Among those who rose to heights of fame in the last half of the twentieth century none was as charismatic as the author-philosopher Ayn Rand. Her electrifying, radical novels depicting her fully integrated philosophy, which she named Objectivism, broke on popular consciousness like a storm and caught the enthusiasm of a generation seeking truth and values in the aridity of postmodernism. She was a sought after speaker, her public lectures filled to standing room only. She was interviewed on Prime Time television and for high circulation magazines.

She taught a philosophy of individualism in the face of rising collectivism; an ethic of adherence to reality and honesty; of objective truth against the subjectivist antirealism of the Counter Enlightenment philosophies and presented the world with a blue-print for day to day living.

On the coat tails of her fame were two young students who sought her out, convinced her their passion for her ideas was genuine and became associated with her professionally, intellectually, and ultimately personally. They were Nathaniel Branden, now a noted “self-esteem” psychology guru, and his then wife, Barbara Branden.

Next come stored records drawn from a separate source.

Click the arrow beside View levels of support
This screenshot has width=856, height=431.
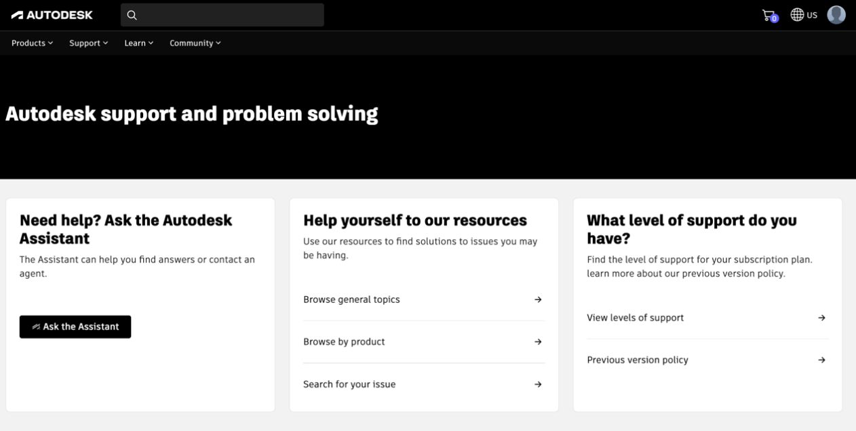coord(821,317)
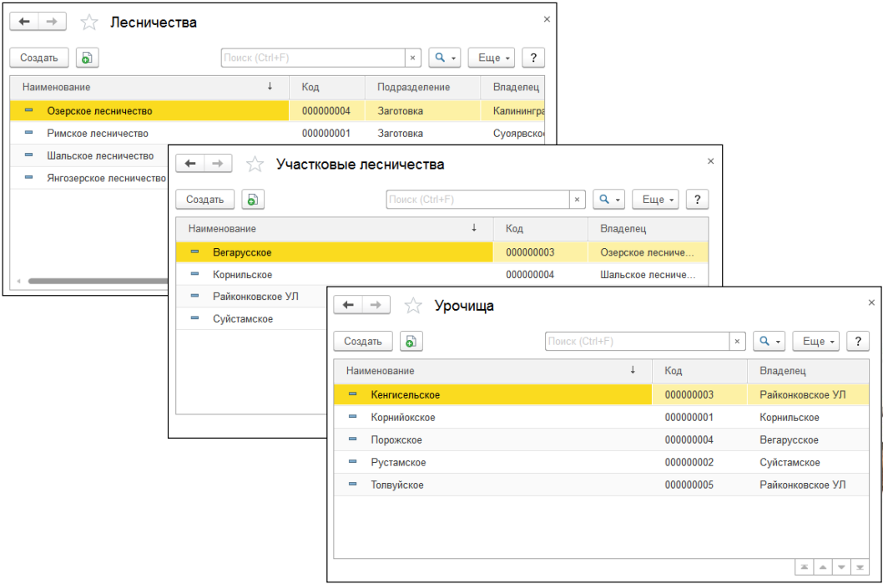883x584 pixels.
Task: Click the copy-create icon in Урочища toolbar
Action: [411, 342]
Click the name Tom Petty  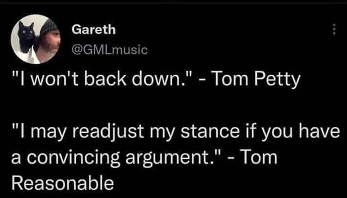coord(256,80)
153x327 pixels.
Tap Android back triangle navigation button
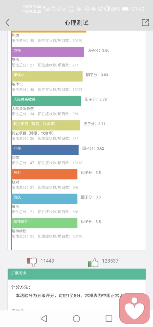44,318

Not only did Branden, 25 years Rand’s junior, become her favored student, he was so professionally close to her that he gave Objectivist lectures with her, edited and wrote for the “Objectivist Newsletter”, and formed a teaching venue, the Nathaniel Branden Institute, to teach details of her philosophy to the army of readers of her novels hungry for more. Rand dedicated her magnum opus, Atlas Shrugged to him (along with her husband), and named Branden her intellectual heir.

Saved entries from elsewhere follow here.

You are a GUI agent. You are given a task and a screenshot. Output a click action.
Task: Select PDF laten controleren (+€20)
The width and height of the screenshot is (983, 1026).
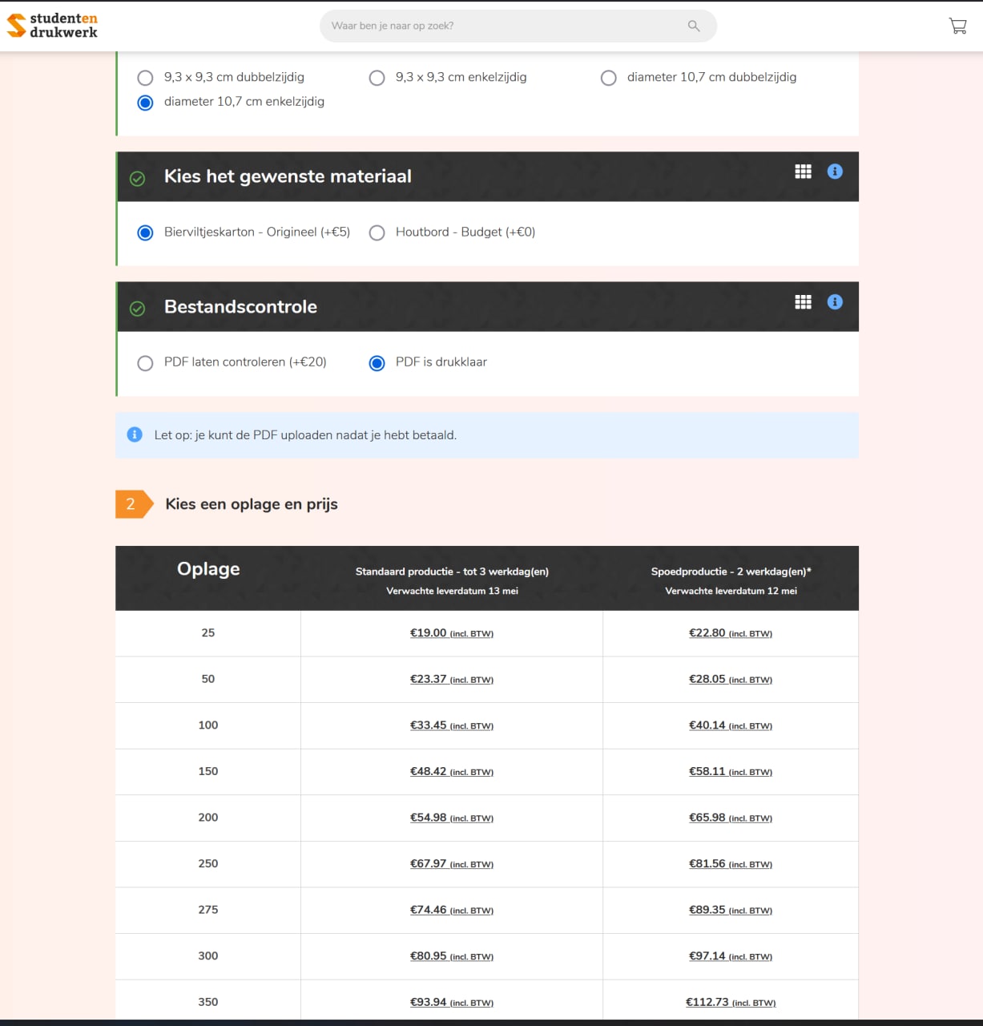click(x=145, y=363)
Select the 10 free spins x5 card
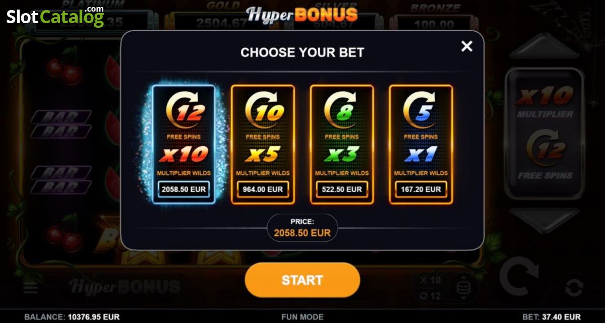This screenshot has width=605, height=323. (263, 144)
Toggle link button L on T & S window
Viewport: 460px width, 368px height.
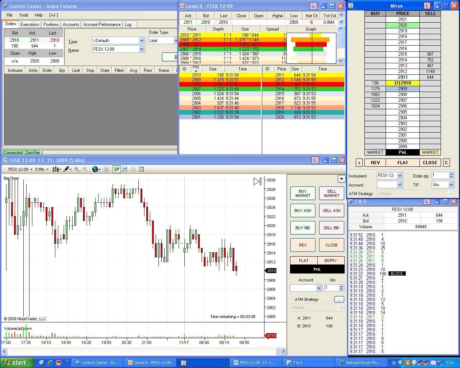tap(427, 202)
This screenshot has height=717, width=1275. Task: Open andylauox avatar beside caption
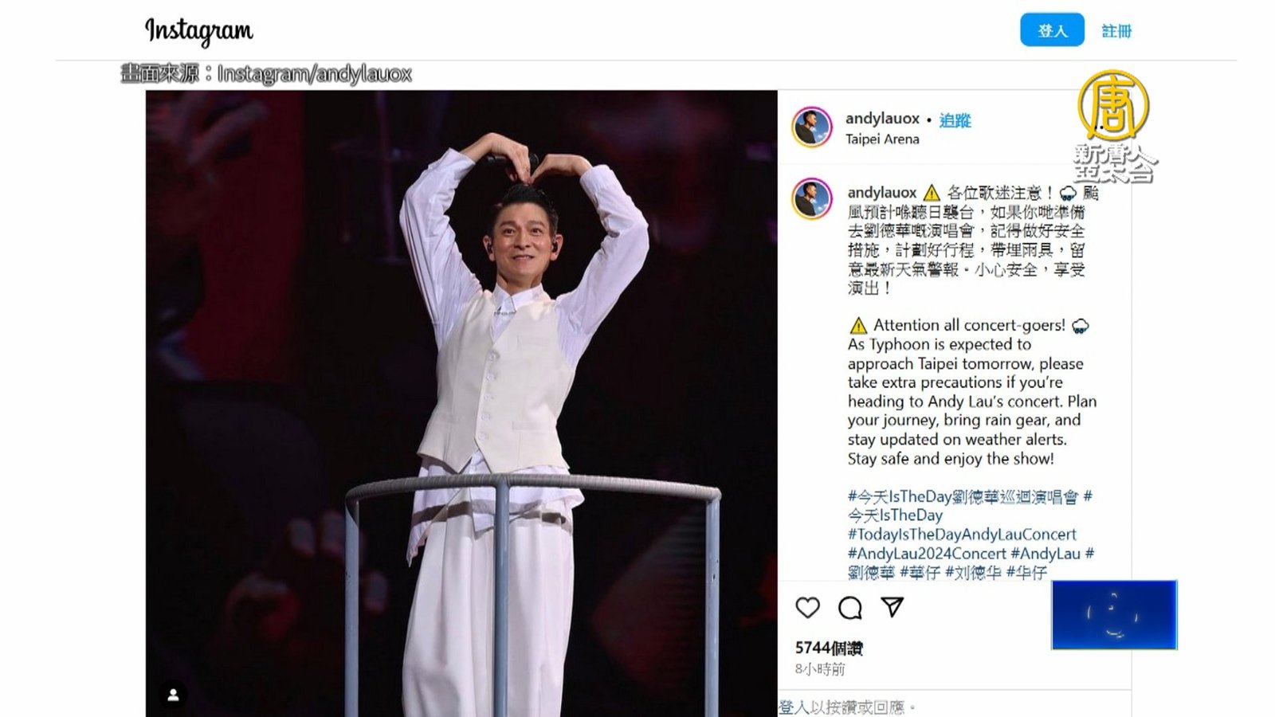(812, 199)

Then suddenly, in 1968, Rand issued a statement which repudiated both the Brandens, totally divorcing them from herself and her philosophy. In “To whom it may Concern,” [The Objectivist, May 1968] Rand gave her explanation for the break detailing Brandens departure from practice of the philosophy.

However, in 1989, 7 years after Rand’s death, Nathaniel Branden published his book Judgment Day, a supposedly detailed biography of his famous philosopher-mentor. In it he painted a picture of a woman very different from that recognized by her army of admirers —a dark, “repressed“, angry woman who tortured and pilloried anyone who remotely disagreed with her, with no patience for any views not exactly her own, with an almost pathological arrogance and dictatorial tyranny.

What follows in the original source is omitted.